Home / Sci-Fi / Rahasia sang Pewaris Kembar / Taman dan Pohon Oak

Share

Taman dan Pohon Oak

last update Last Updated: 2023-01-06 21:28:39

Ban kursi roda terdengar berdesir-desir bergesekan dengan lantai. Dentingan pintu lift yang telah berulang kali didengarnya selama berpindah-pindah ruang pemeriksaan tak lagi mengusik perhatiannya kini. Senyuman wajib yang selalu disunggingkan para perawat pendampingnya itu juga tak pernah mampu memberi sedikit pun penghiburan baginya. 

Lorong demi lorong yang dilintasi, ruangan demi ruangan yang dimasuki. Kesemuanya tampak monoton di matanya. Namun dalam keheningannya, ia diam-diam memetakan lorong-lorong serta tempat yang menarik minatnya ke dalam benak –jalur menuju taman belakang termasuk salah satunya.  

"Sus Adams..." panggilnya pada perawat senior yang berada di balik punggungnya tersebut saat mereka beranjak meninggalkan ruang CT Scan. 

Tuntunan pada kursi rodanya sontak tersendat sesaat menyiratkan keterkejutan wanita tua itu. Tampaknya perawat tersebut tak menduga ia mengenali serta mengingat namanya dalam pertemuan mereka yang baru dalam hitungan jari. 

Samar-samar terdengar wanita tua tersebut berdeham halus menata nada suara sebelum kemudian terdengar menanggapi. 

“Ada yang bisa saya bantu, Tuan Anderson?”

“Kecelakaan apa?” ujarnya dengan suara pelan.

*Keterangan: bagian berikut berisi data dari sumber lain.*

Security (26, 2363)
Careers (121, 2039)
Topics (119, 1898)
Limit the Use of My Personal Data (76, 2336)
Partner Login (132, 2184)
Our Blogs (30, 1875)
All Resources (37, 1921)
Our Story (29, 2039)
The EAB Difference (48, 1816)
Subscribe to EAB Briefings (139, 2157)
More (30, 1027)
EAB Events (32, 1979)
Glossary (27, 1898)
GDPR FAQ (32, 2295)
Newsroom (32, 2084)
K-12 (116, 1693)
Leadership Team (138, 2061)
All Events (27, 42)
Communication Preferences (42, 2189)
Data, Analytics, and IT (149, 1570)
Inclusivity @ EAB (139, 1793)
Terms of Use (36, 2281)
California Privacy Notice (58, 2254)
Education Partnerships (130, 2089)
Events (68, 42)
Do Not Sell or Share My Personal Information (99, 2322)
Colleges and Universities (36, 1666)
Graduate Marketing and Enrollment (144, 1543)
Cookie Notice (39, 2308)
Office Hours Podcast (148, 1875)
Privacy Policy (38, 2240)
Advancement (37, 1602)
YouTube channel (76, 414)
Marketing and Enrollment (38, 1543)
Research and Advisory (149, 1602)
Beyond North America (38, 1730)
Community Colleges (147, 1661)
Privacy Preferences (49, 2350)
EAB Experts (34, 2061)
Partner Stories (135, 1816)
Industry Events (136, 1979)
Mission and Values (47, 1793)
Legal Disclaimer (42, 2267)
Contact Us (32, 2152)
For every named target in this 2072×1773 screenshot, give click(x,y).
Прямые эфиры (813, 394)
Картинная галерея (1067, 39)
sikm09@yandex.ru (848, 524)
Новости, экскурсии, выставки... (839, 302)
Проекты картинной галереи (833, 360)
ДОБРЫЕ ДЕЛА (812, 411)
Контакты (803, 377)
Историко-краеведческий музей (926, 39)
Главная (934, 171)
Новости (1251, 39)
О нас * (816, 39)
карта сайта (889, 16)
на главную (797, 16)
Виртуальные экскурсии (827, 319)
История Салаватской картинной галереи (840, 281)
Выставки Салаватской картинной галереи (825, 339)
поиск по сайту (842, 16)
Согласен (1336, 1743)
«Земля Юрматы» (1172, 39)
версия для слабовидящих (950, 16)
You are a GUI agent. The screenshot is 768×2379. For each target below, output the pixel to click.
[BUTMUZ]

Ia terjeda sesaat, membiarkan diri menyusun kata-kata agar dapat mengutarakan keingintahuannya dengan tepat. Dan sebagaimana dugaannya, lawan bicaranya itu segera mengungkapkan kebingungannya. 

“Maaf?”

Ia mengulangi pertanyaannya. Kali ini dengan kalimat yang lebih jelas. “Kecelakaan apa yang aku alami?”

Dengan cepat sang perawat memberi jawaban. “Berdasarkan info yang saya dengar Anda korban tabrak lari...” 

“Ah, berarti kecelakaan lalu lintas...” sahutnya menyimpulkan. Tanpa jeda, ia kembali melontarkan pertanyaan selanjutnya.   

“Apakah korban kecelakaan itu hanya aku?” 

Alih-alih menjawab dengan cepat seperti sebelumnya, kali ini perawat Adams terdengar hening. 

Hati kecilnya menggeliat semakin ingin tahu apakah keheningan sosok tersebut diakibatkan oleh ketidaktahuan atau oleh keraguan. 

Kala ia hendak menoleh mencari tahu, tubuhnya tercekat oleh rompi penyangga juga rasa sakit yang serta merta muncul. 

Ia hanya mampu bergeming pelan dan melempar sebuah kalimat singkat sebagai pendesak tanggapan sang perawat. 

“Sus?”

Sadar akan tanggapannya yang tengah dinantikan, wanita tua itu segera membuka mulut untuk menjawab. 

“Saya tidak tahu pasti. Dengar-dengar ada seorang lagi selain Anda saat kecelakaan terjadi. Tetapi korban tersebut tidak berhasil terselamatkan akibat pendarahan hebat yang dialaminya...”

Will terhenyak. Seolah tak pernah terpuaskan meski pertanyaan-pertanyaannya telah mendapatkan jawaban, kini beberapa pertanyaan-pertanyaan baru menyeruak begitu saja di dalam batinnya. Apakah ‘seorang lagi’ itu orang yang berarti bagiku? Apakah itu sebabnya tiada orang yang mendampingiku selama dirawat di sini? Siapakah ‘seorang lagi’ itu? Apa hubungannya denganku hingga mengalami kecelakaan bersama? 

Ia mengernyit berusaha membendung pertanyaan-pertanyaan untuk terus menerus bermunculan membanjiri benaknya. 

Rasa tak nyaman mulai bersarang di kepalanya saat ini menyiratkan padanya untuk berhenti. Dikepalnya kedua tangan erat di atas pangkuan menenggarai rasa tersebut. 

Ia mengenali lorong yang tengah mereka lintasi kini. Pada ujung lorong ini terdapat jalan menuju taman. Keinginannya untuk melihat dunia luar secara nyata seketika tak terbendung. Ditekankannya kedua tangan ke atas roda kursi, mencegat benda yang membawanya itu untuk tidak bergeming ke arah lain. 

“Tuan?” terdengar sang perawat mempertanyakan sikapnya tersebut.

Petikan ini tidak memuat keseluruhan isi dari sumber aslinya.